Inflated bills main vote plank, laws don’t cut graft

Shivaji Sarkar
Contd from previous issue
Since the bogey of Bofors bribery, there would be hardly a deal which might not have seen the “cut money” phenomenon from an innocuous object to the purchases of arms, aircraft, drones or contracts for constructions.
Corruption is built into the system. Even currency note exchange during the demonetisation had built into it. It is difficult to quantify but Transparency International (TI) had indicated in 2005, truckers paid Rs 222 crore ($28 billion) in bribes. Both government regulators and police share bribe money to the tune of 43 percent and 45 percent each, respectively. The volume must have increased though the formula may remain valid now.
Notably, the 2005 TI report states that over 62 percent of Indians confirmed that they had to bribe a public official at some point to get something done or enjoy services provided by them (them being public officials). In 2019, the Corruption Perceptions Index ranked India at 40-49 percent and in 2021, India was at 85 out of 180 in the CPI grading. It slid to 93 in 2023.
As of December 2009, 120 of India's 542 parliament members have accusations of partaking in corruption-related crimes like bribing under first information report. Many of the biggest scandals since 2010 have involved high-level government officials, including cabinet ministers and chief ministers, such as the 2010 Commonwealth Games Scam (?70,000 crores (US$8.8 billion)), the Adarsh Housing Society Scam, the Mining Scandal in Karnataka and the cash for vote scams.
In 2019, an online petition exposed the ineffectiveness of the country's top anti-corruption authority, Lokpal, which is supposed to stop corruption in the country. The petition addressed to the Chairperson of Lokpal asserts that the Lokpal officials are squandering enormous amounts of public money without accountability.
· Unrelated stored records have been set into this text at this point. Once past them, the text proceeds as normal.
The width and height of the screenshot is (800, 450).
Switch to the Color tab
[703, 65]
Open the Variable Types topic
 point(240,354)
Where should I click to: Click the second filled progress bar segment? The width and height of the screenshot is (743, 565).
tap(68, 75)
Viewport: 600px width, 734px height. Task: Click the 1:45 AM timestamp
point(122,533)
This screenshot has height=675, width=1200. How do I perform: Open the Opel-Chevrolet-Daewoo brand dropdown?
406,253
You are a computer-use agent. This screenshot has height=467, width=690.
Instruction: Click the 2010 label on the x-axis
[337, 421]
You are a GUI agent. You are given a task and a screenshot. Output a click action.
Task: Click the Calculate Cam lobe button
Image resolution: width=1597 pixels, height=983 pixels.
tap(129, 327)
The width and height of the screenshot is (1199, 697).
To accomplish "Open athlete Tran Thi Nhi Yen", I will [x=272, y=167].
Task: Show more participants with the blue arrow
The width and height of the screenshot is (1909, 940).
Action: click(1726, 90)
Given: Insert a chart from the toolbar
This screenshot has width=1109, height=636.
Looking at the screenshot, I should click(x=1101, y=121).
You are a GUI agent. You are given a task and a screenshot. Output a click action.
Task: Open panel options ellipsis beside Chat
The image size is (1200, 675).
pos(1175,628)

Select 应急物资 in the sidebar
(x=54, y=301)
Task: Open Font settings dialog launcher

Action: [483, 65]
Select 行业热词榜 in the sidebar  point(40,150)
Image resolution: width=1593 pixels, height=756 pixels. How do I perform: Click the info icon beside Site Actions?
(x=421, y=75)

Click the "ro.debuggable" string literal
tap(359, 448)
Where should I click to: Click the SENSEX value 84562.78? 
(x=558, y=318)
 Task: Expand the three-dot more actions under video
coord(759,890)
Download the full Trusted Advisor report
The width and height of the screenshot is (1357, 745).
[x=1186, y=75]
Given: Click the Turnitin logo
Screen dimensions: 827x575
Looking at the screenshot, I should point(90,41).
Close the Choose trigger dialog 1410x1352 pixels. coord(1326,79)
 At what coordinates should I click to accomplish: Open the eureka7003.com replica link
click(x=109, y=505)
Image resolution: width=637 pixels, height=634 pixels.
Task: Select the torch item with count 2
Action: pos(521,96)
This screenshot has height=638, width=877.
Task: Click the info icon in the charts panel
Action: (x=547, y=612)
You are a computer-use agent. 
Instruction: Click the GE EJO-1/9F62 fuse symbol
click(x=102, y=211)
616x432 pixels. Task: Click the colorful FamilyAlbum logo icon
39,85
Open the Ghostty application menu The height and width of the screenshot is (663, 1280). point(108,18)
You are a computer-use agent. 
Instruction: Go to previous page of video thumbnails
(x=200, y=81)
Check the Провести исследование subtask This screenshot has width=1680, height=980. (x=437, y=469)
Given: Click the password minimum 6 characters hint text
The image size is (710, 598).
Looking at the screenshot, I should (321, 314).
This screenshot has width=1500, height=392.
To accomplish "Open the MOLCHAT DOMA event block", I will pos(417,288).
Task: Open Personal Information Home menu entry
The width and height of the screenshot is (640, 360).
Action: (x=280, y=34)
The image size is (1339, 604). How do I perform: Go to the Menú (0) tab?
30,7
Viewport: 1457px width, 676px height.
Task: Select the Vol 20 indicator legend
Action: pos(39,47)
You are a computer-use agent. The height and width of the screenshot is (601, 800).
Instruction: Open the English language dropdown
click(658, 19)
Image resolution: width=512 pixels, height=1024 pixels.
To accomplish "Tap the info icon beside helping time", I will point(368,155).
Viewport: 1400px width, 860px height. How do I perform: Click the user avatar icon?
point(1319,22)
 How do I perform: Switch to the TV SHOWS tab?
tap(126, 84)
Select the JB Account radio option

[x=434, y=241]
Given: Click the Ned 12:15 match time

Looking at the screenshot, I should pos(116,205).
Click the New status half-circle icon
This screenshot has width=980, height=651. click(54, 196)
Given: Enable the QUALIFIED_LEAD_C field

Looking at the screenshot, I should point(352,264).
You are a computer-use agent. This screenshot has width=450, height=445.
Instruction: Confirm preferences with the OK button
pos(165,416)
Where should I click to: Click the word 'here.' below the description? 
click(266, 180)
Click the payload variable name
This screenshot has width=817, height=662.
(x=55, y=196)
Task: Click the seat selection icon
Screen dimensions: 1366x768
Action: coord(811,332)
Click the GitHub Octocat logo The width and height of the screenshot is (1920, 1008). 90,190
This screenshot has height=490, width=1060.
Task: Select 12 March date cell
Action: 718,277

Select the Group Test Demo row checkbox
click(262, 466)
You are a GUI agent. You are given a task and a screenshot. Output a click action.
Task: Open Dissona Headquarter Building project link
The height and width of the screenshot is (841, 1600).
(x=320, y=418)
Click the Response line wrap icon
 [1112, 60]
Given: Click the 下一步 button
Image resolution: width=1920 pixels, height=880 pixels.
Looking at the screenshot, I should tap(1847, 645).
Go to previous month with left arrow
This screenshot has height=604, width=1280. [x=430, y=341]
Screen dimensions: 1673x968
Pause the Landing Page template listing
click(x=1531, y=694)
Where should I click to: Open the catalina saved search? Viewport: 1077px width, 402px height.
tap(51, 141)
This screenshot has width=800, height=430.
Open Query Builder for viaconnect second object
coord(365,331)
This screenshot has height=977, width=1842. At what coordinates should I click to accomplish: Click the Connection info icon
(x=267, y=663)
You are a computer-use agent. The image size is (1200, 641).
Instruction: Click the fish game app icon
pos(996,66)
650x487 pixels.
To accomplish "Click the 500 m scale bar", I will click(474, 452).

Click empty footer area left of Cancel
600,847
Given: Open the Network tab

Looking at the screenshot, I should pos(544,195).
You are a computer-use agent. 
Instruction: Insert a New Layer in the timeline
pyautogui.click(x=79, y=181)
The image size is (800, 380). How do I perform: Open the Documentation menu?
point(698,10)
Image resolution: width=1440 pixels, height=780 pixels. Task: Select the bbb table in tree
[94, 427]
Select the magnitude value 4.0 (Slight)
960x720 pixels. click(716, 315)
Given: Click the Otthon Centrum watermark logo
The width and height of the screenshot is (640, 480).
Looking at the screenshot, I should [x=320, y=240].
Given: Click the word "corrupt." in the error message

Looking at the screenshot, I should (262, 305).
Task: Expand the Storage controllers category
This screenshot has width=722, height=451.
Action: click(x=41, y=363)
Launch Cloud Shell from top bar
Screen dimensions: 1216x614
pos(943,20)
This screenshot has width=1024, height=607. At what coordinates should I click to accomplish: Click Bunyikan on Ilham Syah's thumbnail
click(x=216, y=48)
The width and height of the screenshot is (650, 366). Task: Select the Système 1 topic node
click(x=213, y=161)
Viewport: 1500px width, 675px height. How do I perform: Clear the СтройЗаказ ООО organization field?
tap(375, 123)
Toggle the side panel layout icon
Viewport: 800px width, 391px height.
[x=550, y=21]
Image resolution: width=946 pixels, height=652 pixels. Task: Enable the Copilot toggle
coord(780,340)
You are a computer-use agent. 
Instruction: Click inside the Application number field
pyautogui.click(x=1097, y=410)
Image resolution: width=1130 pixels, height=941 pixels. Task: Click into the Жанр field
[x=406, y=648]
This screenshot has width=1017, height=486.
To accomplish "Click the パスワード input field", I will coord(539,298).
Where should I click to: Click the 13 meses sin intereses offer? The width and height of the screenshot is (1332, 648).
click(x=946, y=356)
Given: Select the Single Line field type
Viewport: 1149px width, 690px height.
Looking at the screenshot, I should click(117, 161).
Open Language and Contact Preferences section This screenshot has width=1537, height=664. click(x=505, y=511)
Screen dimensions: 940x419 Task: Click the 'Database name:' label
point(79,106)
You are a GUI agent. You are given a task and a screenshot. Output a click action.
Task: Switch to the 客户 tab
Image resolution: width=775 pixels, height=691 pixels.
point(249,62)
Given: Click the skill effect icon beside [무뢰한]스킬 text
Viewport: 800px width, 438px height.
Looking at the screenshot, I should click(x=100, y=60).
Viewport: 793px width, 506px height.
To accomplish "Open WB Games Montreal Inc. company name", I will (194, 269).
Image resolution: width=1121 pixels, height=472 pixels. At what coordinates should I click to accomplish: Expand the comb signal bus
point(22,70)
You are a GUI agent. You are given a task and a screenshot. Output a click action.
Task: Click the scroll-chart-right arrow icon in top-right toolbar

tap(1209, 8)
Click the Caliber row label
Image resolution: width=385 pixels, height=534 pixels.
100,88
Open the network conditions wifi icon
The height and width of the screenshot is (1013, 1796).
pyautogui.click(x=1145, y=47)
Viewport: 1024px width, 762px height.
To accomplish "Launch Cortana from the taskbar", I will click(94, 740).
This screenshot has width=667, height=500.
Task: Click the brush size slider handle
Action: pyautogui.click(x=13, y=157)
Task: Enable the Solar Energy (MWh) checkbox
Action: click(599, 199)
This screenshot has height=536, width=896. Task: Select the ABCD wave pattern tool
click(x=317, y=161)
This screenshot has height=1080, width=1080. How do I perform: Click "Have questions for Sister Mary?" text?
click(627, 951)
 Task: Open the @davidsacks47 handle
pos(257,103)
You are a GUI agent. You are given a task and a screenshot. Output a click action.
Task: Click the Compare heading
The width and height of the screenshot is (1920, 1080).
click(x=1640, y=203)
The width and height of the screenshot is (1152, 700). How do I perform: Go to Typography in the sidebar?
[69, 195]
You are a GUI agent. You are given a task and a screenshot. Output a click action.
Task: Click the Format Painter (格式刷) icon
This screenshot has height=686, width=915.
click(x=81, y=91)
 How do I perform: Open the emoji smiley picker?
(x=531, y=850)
Professor Bibek Debroy and Laveesh Bhandari claim in their book Corruption in India: The DNA and RNA, in 2010, that public officials in India may be cornering as much as Rs 921 billion ($12 billion), or 1.26 per cent of the GDP, through corruption.
Corruption also results in lower economic growth for a given level of income. With the reduction in corruption level in India the growth rate of GDP might increase by 5 to 7 percent. As per an estimate, corruption in India causes a loss of growth in terms of investment and employment by Rs 25000 crores.
The report said as the Asia Pacific region faces a 2024 election year, with people coming out to vote in Bangladesh, India, Indonesia, Pakistan, Solomon Islands, South Korea and Taiwan, the 2023 Corruption Perceptions Index (CPI) reveals another year of little to no meaningful progress towards curbing corruption. The Govt has been pursuing a zero tolerance against corruption and has taken several measures. There are 3745 cases of corruption lodged in 2021, according to National Crime Records Bureau Report (NCRB). In addition, 457 cases are there against 549 public servants. A series of raids were conducted by Enforcement Directorate on a series of politicians, businessmen and other across the country.
Another factor for increasing graft are the rising numbers of multinational corporations involvement. The Bribe Payers Index record their engagements. It is a myriad way they function.
Offences under the Prevention of Corruption Act are also predicate offences for proceedings under the money laundering act. In addition, these offences could also entail criminal consequences under the Benami Act and the Black Money Act. Individuals or corporations charged with corruption also face possible prosecution under PMLA, Benami Act and Black Money Act, and, upon conviction, may be subjected to further imprisonment and, or, fines for offences therein.
However, the level of graft is not coming down. Despite digitising the rent seeking has not come to an end. It calls for an effort across the social boundaries. The elections might see more of it in different forms and colour may change but not the graft.